2006年05月28日
** 13 ** 「検察官」を観る Ⅱ
==5月3日 夕方から夜 ユーゴザーパド劇場にて ===
お芝居の舞台は観客の想像力があって成り立ちます。目の前で演じられるのは、ウソの世界です。舞台の上で、役を演じる俳優が「ああ、昨日からなにも食べていないよ」とせりふを言っても、それはウソだとみんなが知っています。「馬の用意ができました」と言われても、それはウソだとみんながわかっています。でも、「あいつは偽者だったのか」とせりふが出たとき、客席のみなは「やっとわかったのかい?」と笑います。ウソなのにウソの世界に、入り込んでしまいました。観客はそれが楽しくってたまらないのです。遊びです。

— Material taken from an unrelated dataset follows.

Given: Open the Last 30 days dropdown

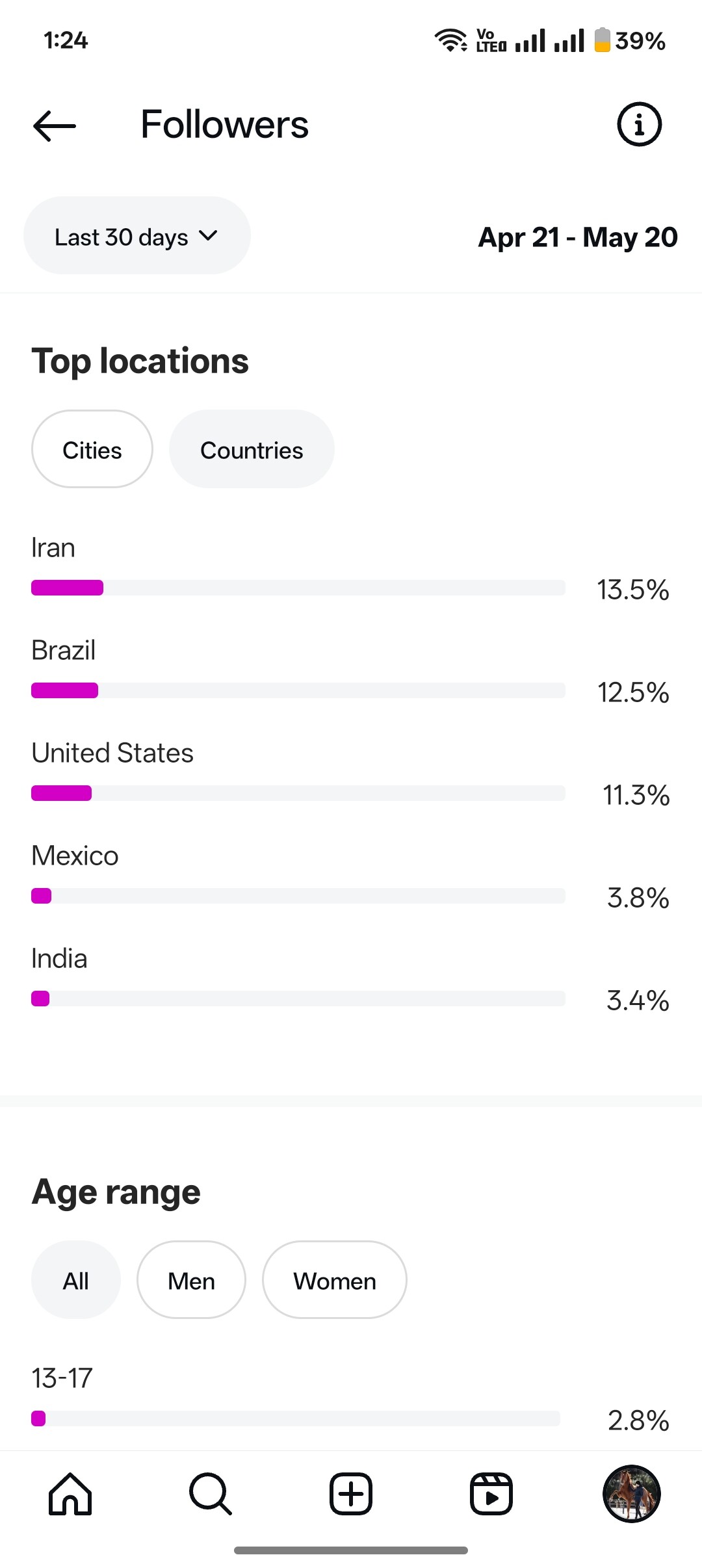Looking at the screenshot, I should coord(137,235).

ウソとわかっているものにどうして、こんなに喜ぶのでしょうか?これが演劇が持つ、観客の「想像力」を引き出させて遊ばせてくれる、おおいなる魅力なのでしょう。
想像させてくれない舞台、これほどつまらないものはありません。なぜ、観客に想像をさせることができない舞台が生まれるのでしょうか?
せりふで説明されつくしたり、俳優が動きすぎたり、逆に動かなかったり、衣装も含めてあらゆるところが汚く醜くなっていたり、芝居が下手で見ているのが不安になったり……、こういう想像力が剥ぎ取られるような舞台は観客は楽しめません。もう2度と見たくないものになります。

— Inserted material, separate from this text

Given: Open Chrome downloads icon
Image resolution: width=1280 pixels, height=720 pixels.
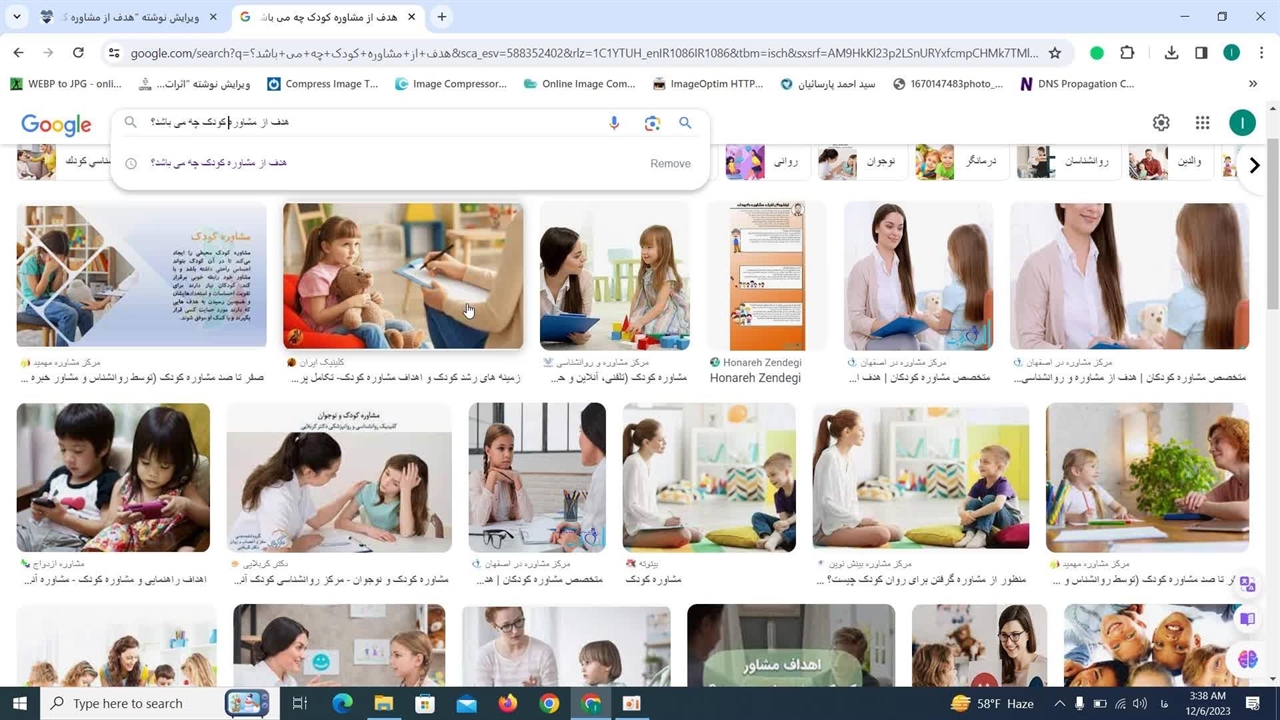Looking at the screenshot, I should (1171, 53).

わたくし、この劇場の「検察官」は、日本で2回、モスクワできょうを入れて3回の計5回見ています。いつも発見があり、刺激があり、楽しくって、5回も見ても「もっと見たい」と思えます。
私に、大いなる楽しい想像力を与えてくれるのです。
「ああ、気持ちが良かった。素晴らしかった。俳優たち、ステキだったよ」と、終演時、観客は拍手を贈ります。「ブラボー」の声もかかります。

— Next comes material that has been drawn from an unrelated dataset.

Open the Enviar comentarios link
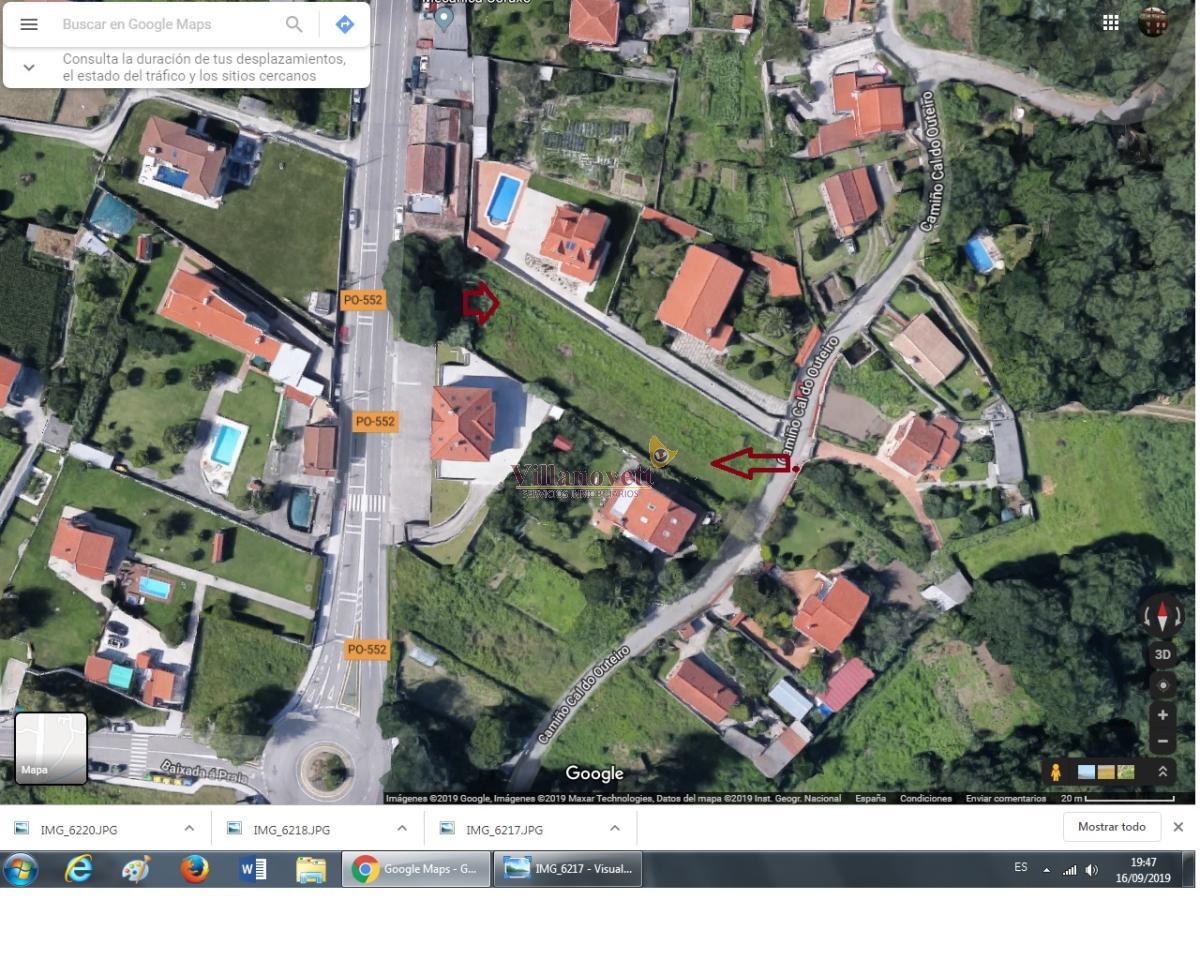Screen dimensions: 1200x960 (1005, 798)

俳優たちは達成感に満ち溢れ、きらきらと輝いています。「俳優やっていて良かった」と彼らのいままでのすべての苦労が、観客からの拍手喝采で報われます。
大満足の観客の私、達成感にあふれる俳優のシューラ。私たちは、もう明かりを落とした劇場の前で、手を取り合って喜びました。「良かったよ~!最高だよ~」
私はホテルまで歩いて帰りました。飛び跳ねるように歩いています。素晴らしいお芝居の世界で十分に遊べて、うれしくってたまりません。
いいえ、お芝居だけでなく、こんなことを言ってくれました。
「明日は、ダーチャへ行こう。きっと暖かい日だから、シャシーリク(屋外での肉の串焼き)とワインで楽しもうよ」。
「何を着て行けば良いの?ダーチャははじめて行くから」。
「黒い服を着ておいで、そして君はなにもしなくって良いからね」。
化粧をすっかり落としても輝いているきれいな顔で、俳優は私に言いました。
ねっ、飛び跳ねてしまいますよね。